§ Consigne 1
Recopiez à l'identique les lignes de la liste, en commençant par celle qui contient « Given: Open the New dropdown button » et en continuant jusqu'à la fin de la liste, ces deux limites comprises. Laissez les images hors de votre réponse.

© Sabrina Biancuzzi Se?rie «She»
Galerie La Ralentie 22-24 rue de la Fontaine au Roi 75011 Paris France
L’exposition « Limbes » réunit trois séries de Sabrina Biancuzzi. La Galerie La Ralentie propose un dialogue entre gravure et photographie, une plongée dans une matière onirique, rendue tangible et tactile par le geste de l’artiste.
Cette incursion dans des mondes imaginaires ou métaphysiques est au centre de l’œuvre de Sabrina Biancuzzi. La notion de « limbes » lui convient particulièrement.
Elle convoque, dans son acception sacrée, l’attente de rédemption des âmes perdues, et notamment celles des enfants.
De manière plus contemporaine les limbes nous renvoient à un état vague, indéterminé, indécis, tout aussi bien enclin à glisser vers le néant que vers la lumière.
© Sabrina Biancuzz, Série «Impression onirique»
Federico Fellini évoque les limbes comme élément central de la création artistique : « Ce sont ces limbes, cette frontière entre le monde du tangible et de l’intangible, qui sont vraiment le royaume de l’artiste. » C’est ce territoire qu’explore depuis plusieurs années Sabrina Biancuzzi. Une quête artistique et intime.
Exposée pour la première fois dans une large proposition, la série « Impression onirique » matérialise la nature même du rêve. Composée de pièces de différentes techniques (vernis mou, aquatinte, eau-forte, pointe sèche, collagraphie, carborundum, monotype...), elle mélange les techniques sur une ou plusieurs plaques. La finalité étant souvent le résultat de plusieurs passages sous presse.
Le relief, la matière, la tonalité interrogent l’essence du rêve, son expression physique. Sabrina Biancuzzi restitue dans ses gravures une texture onirique que nous éprouvons avec elle. Sensiblement. Mentalement.
© Sabrina Biancuzzi, Série «Le 7ème passager»

Une suite d'enregistrements
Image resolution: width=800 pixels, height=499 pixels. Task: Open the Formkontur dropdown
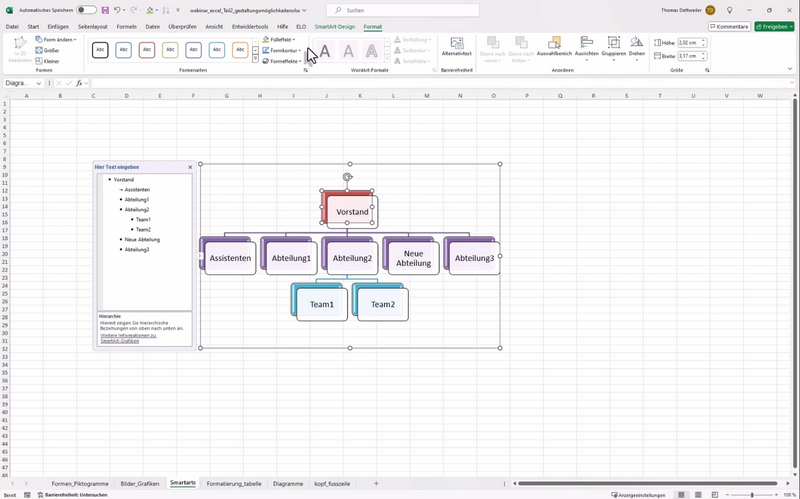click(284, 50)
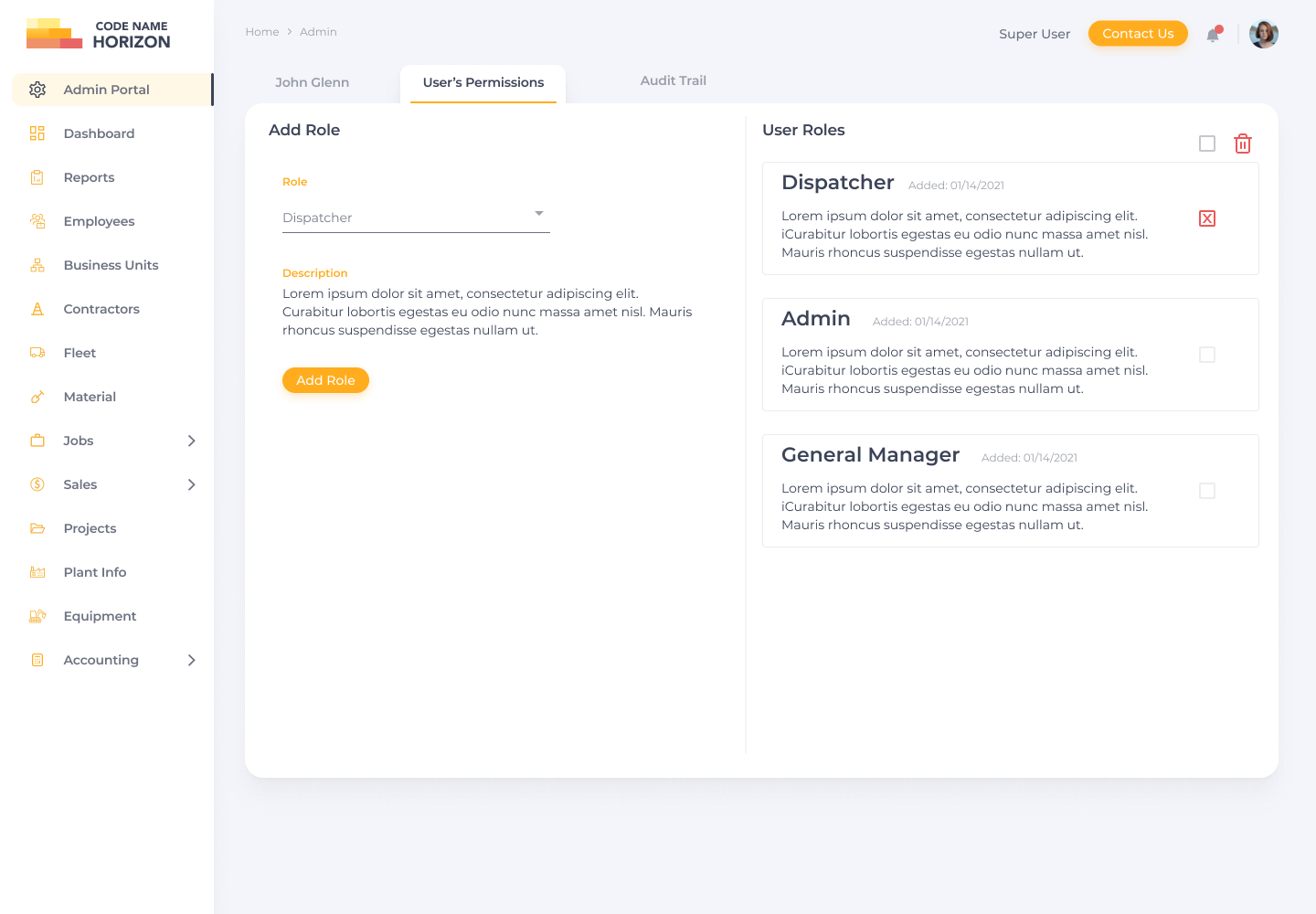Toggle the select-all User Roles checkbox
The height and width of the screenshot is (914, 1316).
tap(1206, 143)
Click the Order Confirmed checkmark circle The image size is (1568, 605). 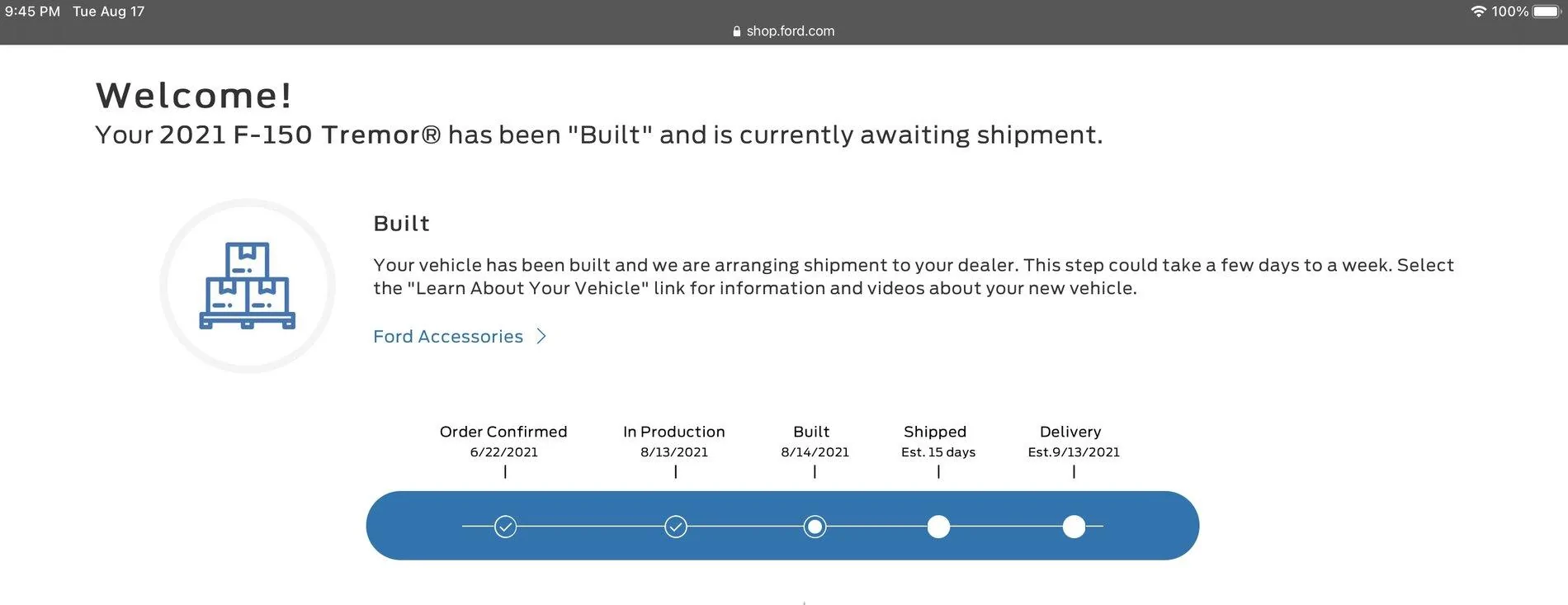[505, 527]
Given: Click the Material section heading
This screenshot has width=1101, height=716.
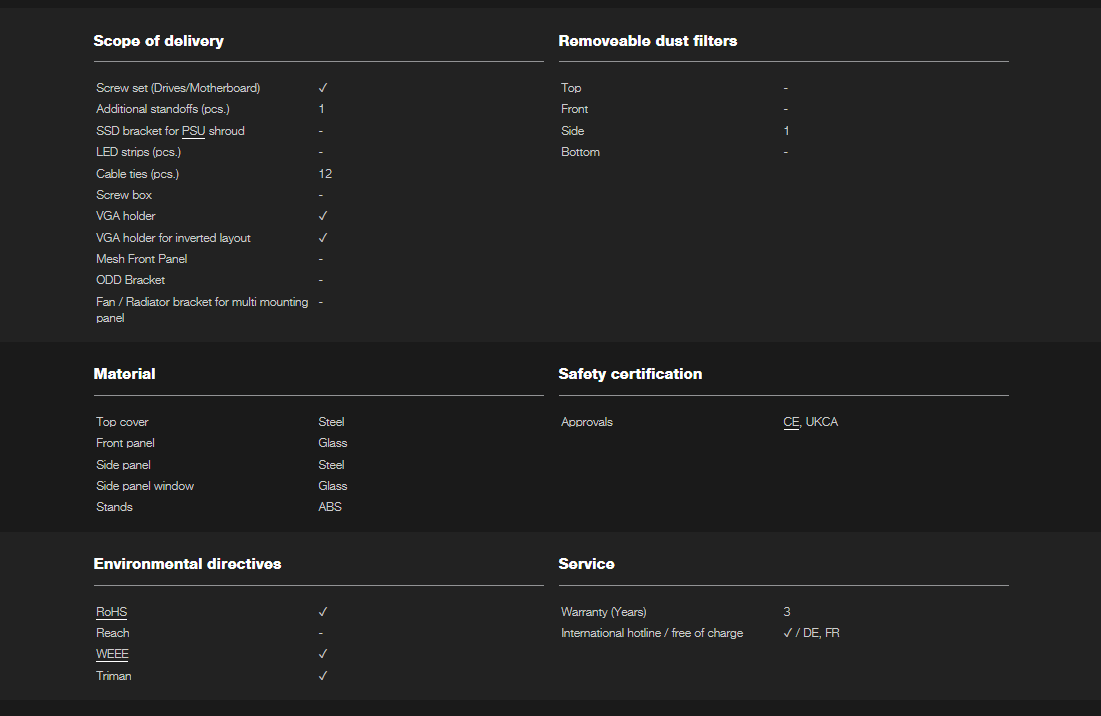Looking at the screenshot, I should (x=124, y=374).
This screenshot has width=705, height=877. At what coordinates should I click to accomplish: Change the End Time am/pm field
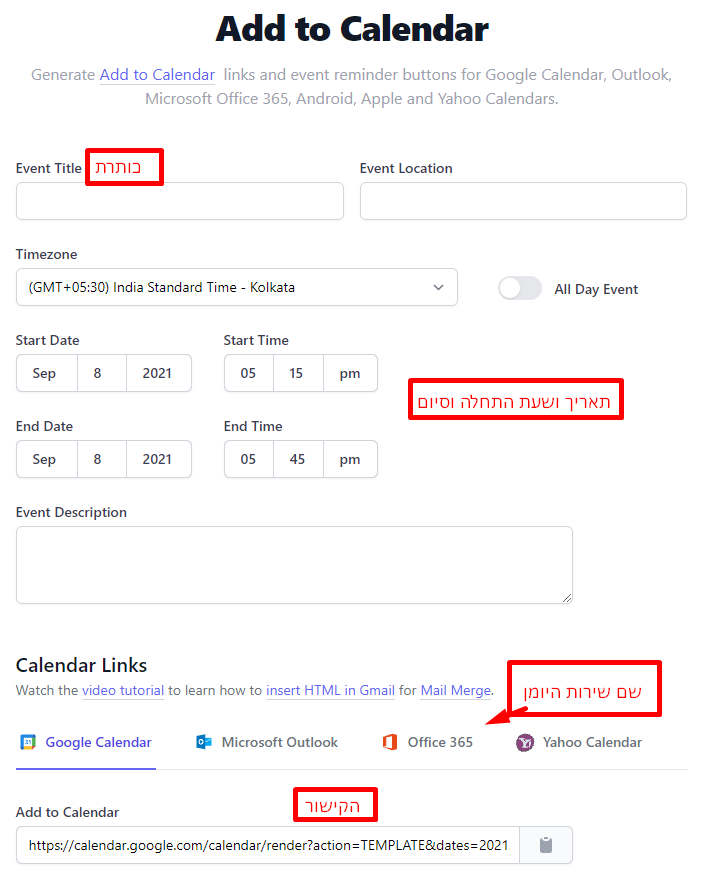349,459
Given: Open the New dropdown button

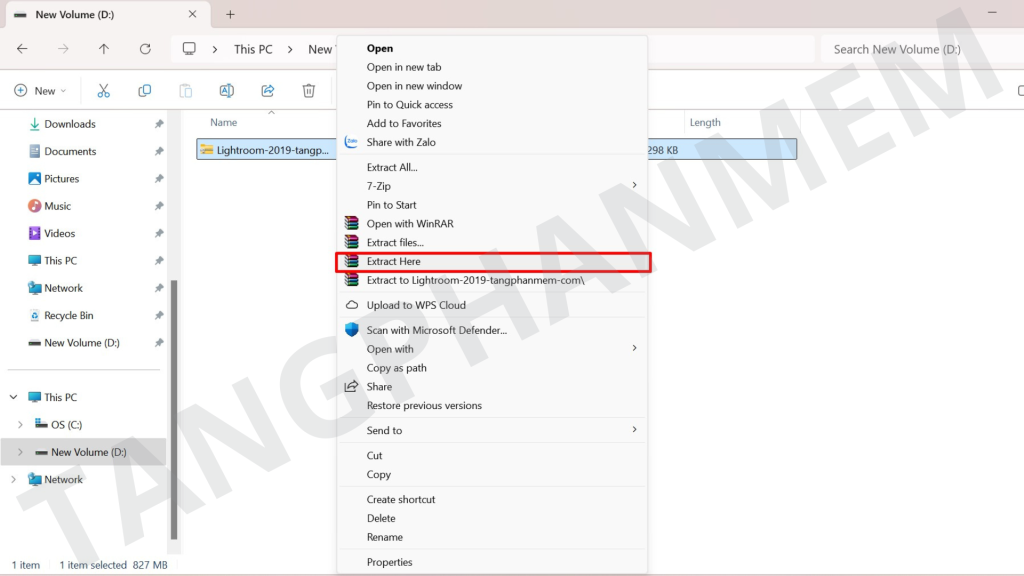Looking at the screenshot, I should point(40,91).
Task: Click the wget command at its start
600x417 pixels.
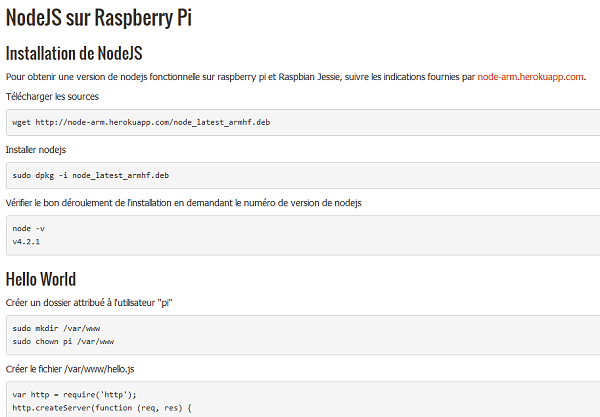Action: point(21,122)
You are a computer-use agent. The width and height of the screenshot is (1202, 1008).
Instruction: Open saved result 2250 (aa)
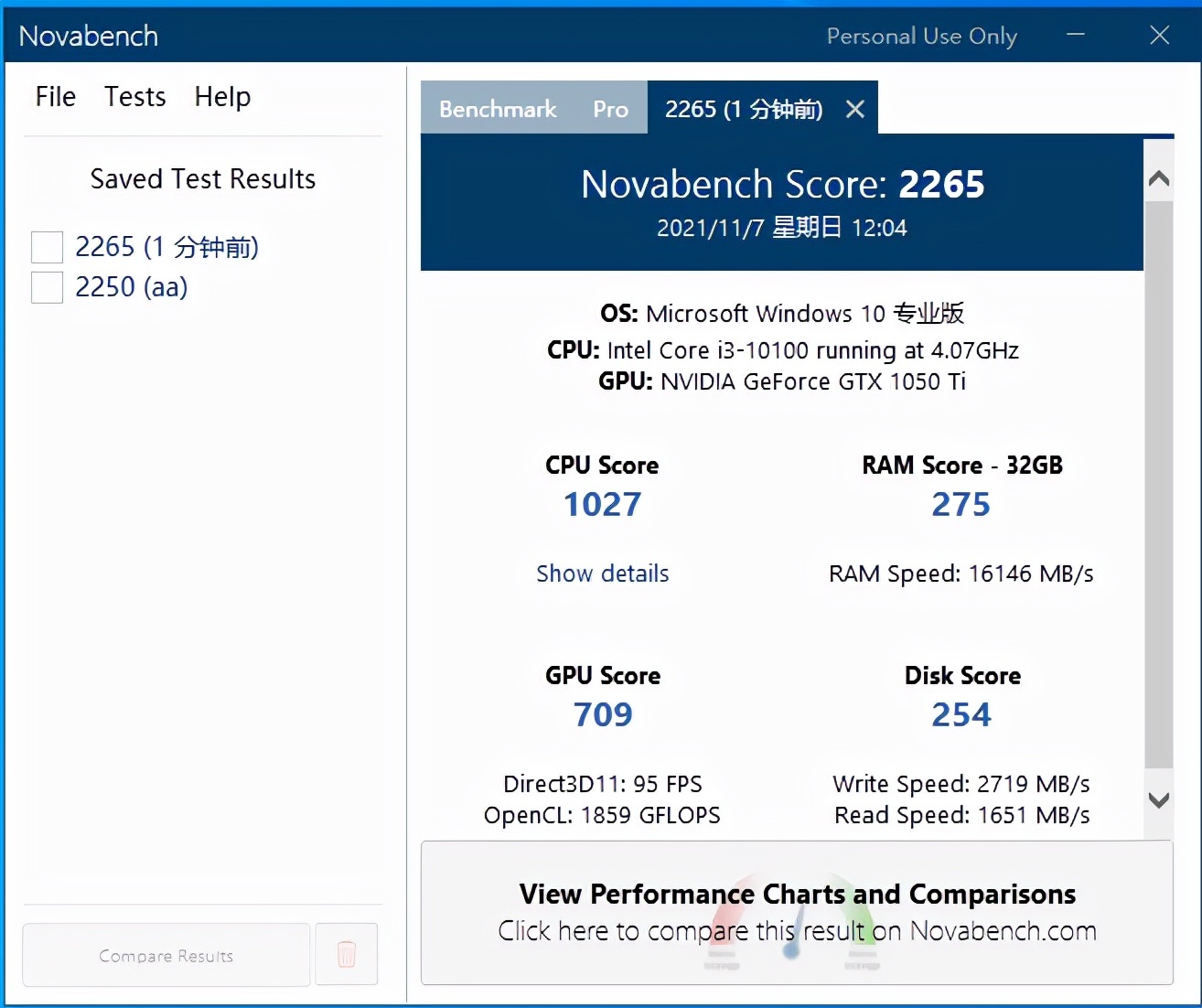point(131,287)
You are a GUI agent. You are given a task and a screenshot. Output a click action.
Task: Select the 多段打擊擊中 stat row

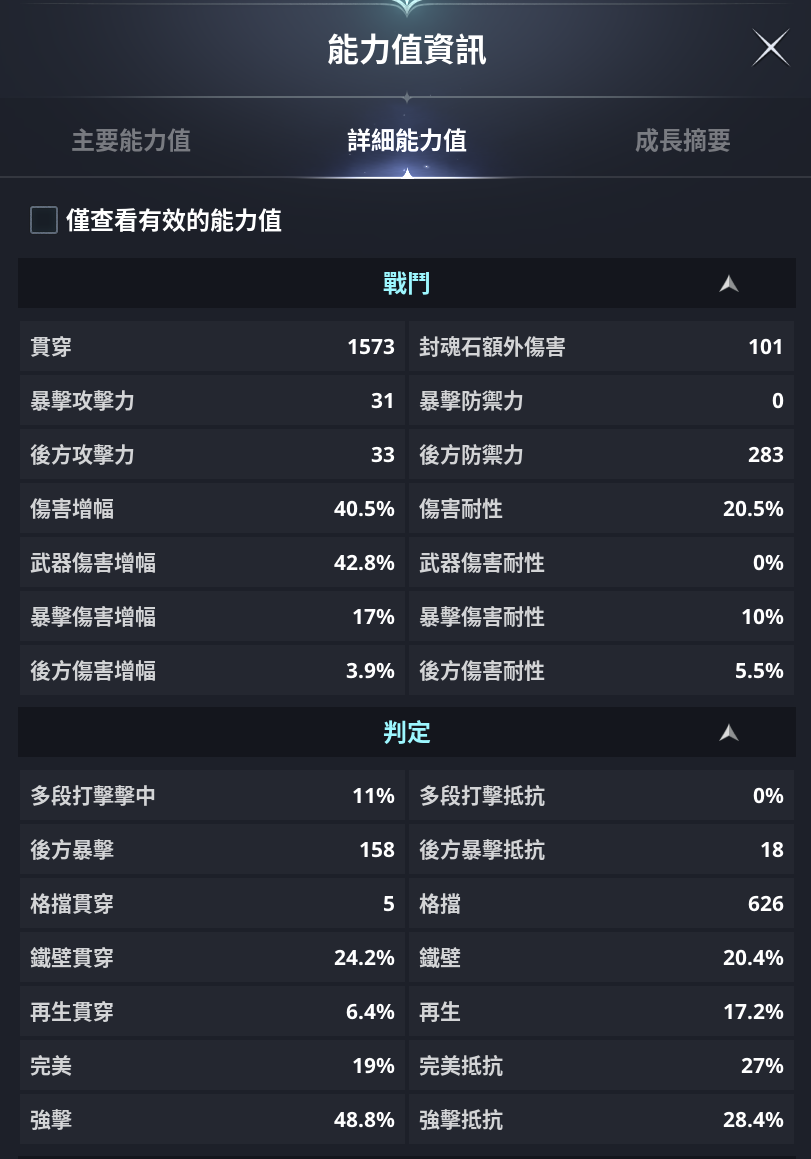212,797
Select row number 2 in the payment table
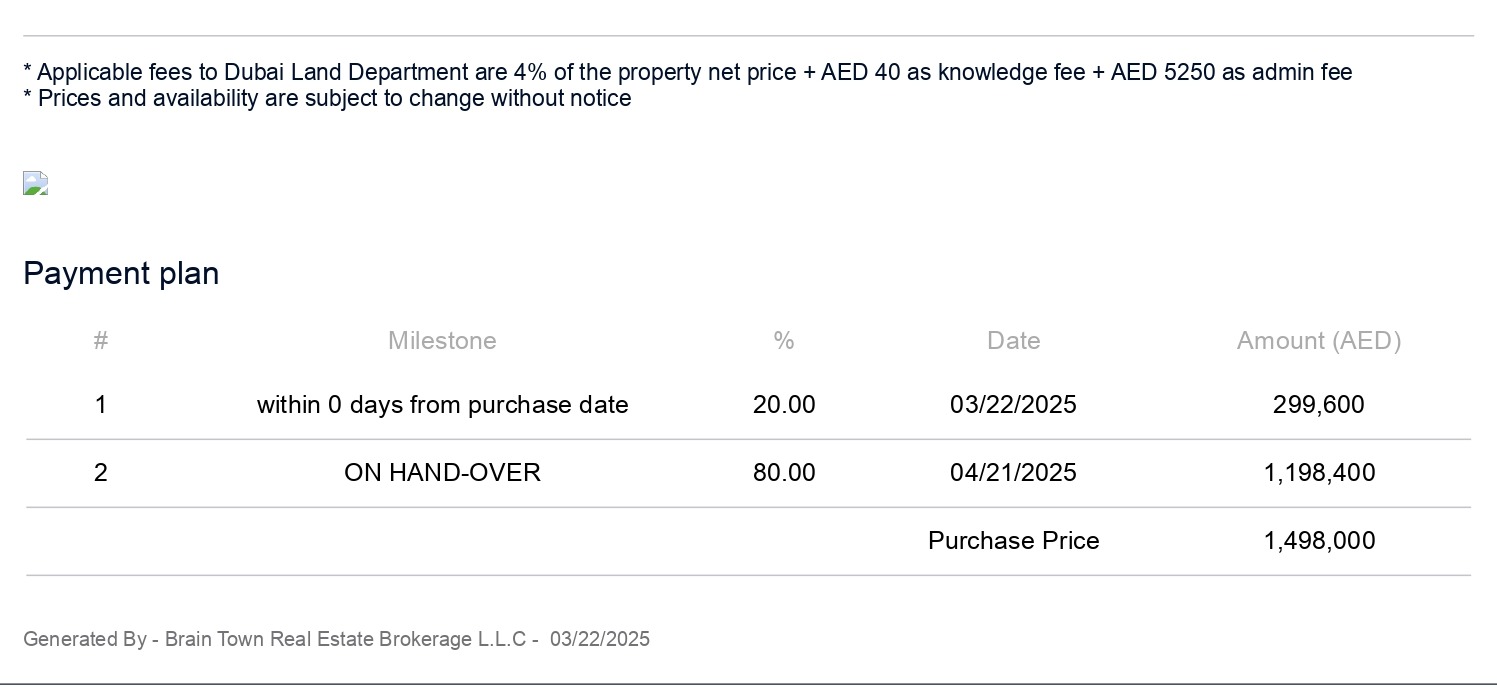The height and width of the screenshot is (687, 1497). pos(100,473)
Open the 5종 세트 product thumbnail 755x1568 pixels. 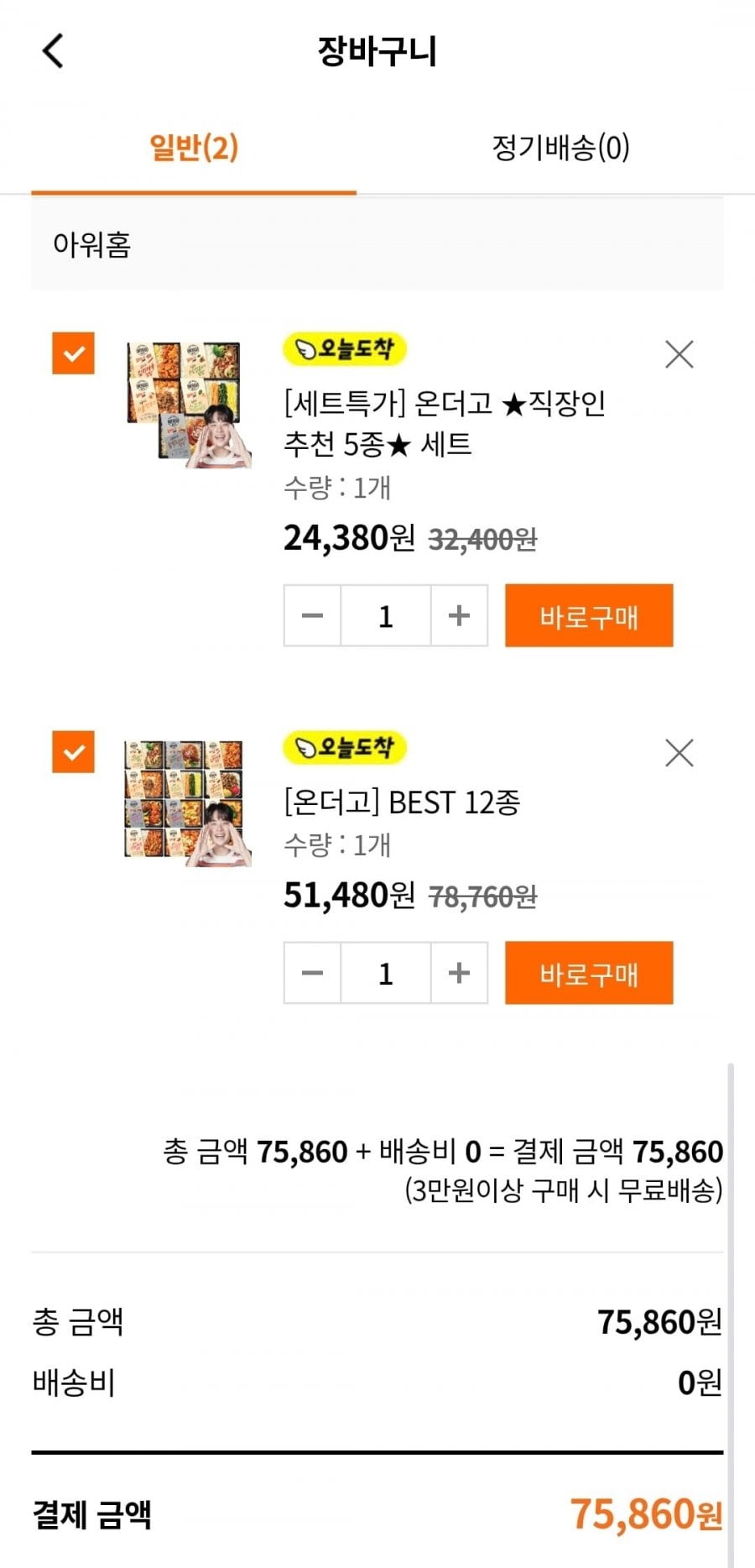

§ Consigne 2
Pour chacune des affirmations suivantes, indiquez si elle concorde avec le texte sur l'exposition « Limbes » en répondant par oui ou par non, puis citez mot pour mot les mots du texte qui tranchent. (a) La série « Impression onirique » est présentée pour la première fois dans une large proposition. (b) L'exposition « Limbes » réunit quatre séries de Sabrina Biancuzzi. (c) Federico Fellini évoque les limbes comme élément central de la création artistique.

§ Réponse 1
Given: Open the New dropdown button

Looking at the screenshot, I should point(40,91).
Task: Click the wget command at its start
600x417 pixels.
Action: point(21,122)
You are a computer-use agent. The width and height of the screenshot is (1202, 1008).
Instruction: Open saved result 2250 (aa)
point(131,287)
You are a GUI agent. You are given a task and a screenshot. Output a click action.
Task: Select the 多段打擊擊中 stat row

212,797
Select row number 2 in the payment table
The height and width of the screenshot is (687, 1497). pos(100,473)
Open the 5종 세트 product thumbnail 755x1568 pixels. 

§ Réponse 2
(a) Oui : « Exposée pour la première fois dans une large proposition, la série « Impression onirique » matérialise la nature même du rêve. »
(b) Non : « L’exposition « Limbes » réunit trois séries de Sabrina Biancuzzi. »
(c) Oui : « Federico Fellini évoque les limbes comme élément central de la création artistique »